(Data)

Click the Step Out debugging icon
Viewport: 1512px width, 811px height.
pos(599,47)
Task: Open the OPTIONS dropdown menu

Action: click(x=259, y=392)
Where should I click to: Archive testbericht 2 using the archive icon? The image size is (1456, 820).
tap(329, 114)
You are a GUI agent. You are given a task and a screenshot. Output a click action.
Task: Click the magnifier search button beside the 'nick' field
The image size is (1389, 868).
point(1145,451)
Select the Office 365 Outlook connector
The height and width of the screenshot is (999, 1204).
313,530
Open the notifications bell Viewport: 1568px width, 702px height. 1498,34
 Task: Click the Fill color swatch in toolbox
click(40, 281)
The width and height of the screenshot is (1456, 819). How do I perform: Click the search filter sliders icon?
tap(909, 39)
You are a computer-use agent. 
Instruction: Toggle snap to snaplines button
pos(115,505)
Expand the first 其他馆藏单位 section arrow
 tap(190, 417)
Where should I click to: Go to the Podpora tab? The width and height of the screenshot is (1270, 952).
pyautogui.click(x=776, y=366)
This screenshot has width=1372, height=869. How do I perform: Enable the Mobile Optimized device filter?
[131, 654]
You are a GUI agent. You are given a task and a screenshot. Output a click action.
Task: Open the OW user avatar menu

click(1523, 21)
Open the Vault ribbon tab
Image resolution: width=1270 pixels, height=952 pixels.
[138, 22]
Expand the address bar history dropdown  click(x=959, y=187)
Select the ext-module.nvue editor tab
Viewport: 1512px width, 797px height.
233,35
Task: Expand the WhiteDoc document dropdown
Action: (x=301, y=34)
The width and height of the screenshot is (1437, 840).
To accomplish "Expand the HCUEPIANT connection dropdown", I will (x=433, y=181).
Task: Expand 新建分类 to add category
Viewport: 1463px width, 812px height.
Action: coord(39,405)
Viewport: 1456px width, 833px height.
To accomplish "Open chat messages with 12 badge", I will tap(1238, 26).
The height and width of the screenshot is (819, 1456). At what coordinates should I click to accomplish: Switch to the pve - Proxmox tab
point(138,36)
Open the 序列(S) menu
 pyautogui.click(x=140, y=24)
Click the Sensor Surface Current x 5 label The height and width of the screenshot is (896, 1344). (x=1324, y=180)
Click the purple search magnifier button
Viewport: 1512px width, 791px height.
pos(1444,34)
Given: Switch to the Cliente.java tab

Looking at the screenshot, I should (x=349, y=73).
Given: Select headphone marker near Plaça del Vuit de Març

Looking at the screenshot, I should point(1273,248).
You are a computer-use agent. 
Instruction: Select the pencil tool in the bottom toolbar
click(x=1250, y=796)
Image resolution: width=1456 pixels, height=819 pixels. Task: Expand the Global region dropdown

(End Data)

Only an exact copy of the data above will do.

Answer box:
Click the Step Out debugging icon
Viewport: 1512px width, 811px height.
pos(599,47)
Task: Open the OPTIONS dropdown menu

Action: click(x=259, y=392)
Where should I click to: Archive testbericht 2 using the archive icon? The image size is (1456, 820).
tap(329, 114)
You are a GUI agent. You are given a task and a screenshot. Output a click action.
Task: Click the magnifier search button beside the 'nick' field
The image size is (1389, 868).
point(1145,451)
Select the Office 365 Outlook connector
The height and width of the screenshot is (999, 1204).
313,530
Open the notifications bell Viewport: 1568px width, 702px height. 1498,34
 Task: Click the Fill color swatch in toolbox
click(40, 281)
The width and height of the screenshot is (1456, 819). How do I perform: Click the search filter sliders icon?
tap(909, 39)
You are a computer-use agent. 
Instruction: Toggle snap to snaplines button
pos(115,505)
Expand the first 其他馆藏单位 section arrow
 tap(190, 417)
Where should I click to: Go to the Podpora tab? The width and height of the screenshot is (1270, 952).
pyautogui.click(x=776, y=366)
This screenshot has width=1372, height=869. How do I perform: Enable the Mobile Optimized device filter?
[131, 654]
You are a GUI agent. You are given a task and a screenshot. Output a click action.
Task: Open the OW user avatar menu

click(1523, 21)
Open the Vault ribbon tab
Image resolution: width=1270 pixels, height=952 pixels.
[138, 22]
Expand the address bar history dropdown  click(x=959, y=187)
Select the ext-module.nvue editor tab
Viewport: 1512px width, 797px height.
233,35
Task: Expand the WhiteDoc document dropdown
Action: (x=301, y=34)
The width and height of the screenshot is (1437, 840).
To accomplish "Expand the HCUEPIANT connection dropdown", I will (x=433, y=181).
Task: Expand 新建分类 to add category
Viewport: 1463px width, 812px height.
Action: coord(39,405)
Viewport: 1456px width, 833px height.
To accomplish "Open chat messages with 12 badge", I will tap(1238, 26).
The height and width of the screenshot is (819, 1456). At what coordinates should I click to accomplish: Switch to the pve - Proxmox tab
point(138,36)
Open the 序列(S) menu
 pyautogui.click(x=140, y=24)
Click the Sensor Surface Current x 5 label The height and width of the screenshot is (896, 1344). (x=1324, y=180)
Click the purple search magnifier button
Viewport: 1512px width, 791px height.
pos(1444,34)
Given: Switch to the Cliente.java tab

Looking at the screenshot, I should (x=349, y=73).
Given: Select headphone marker near Plaça del Vuit de Març

Looking at the screenshot, I should point(1273,248).
You are a computer-use agent. 
Instruction: Select the pencil tool in the bottom toolbar
click(x=1250, y=796)
Image resolution: width=1456 pixels, height=819 pixels. Task: Expand the Global region dropdown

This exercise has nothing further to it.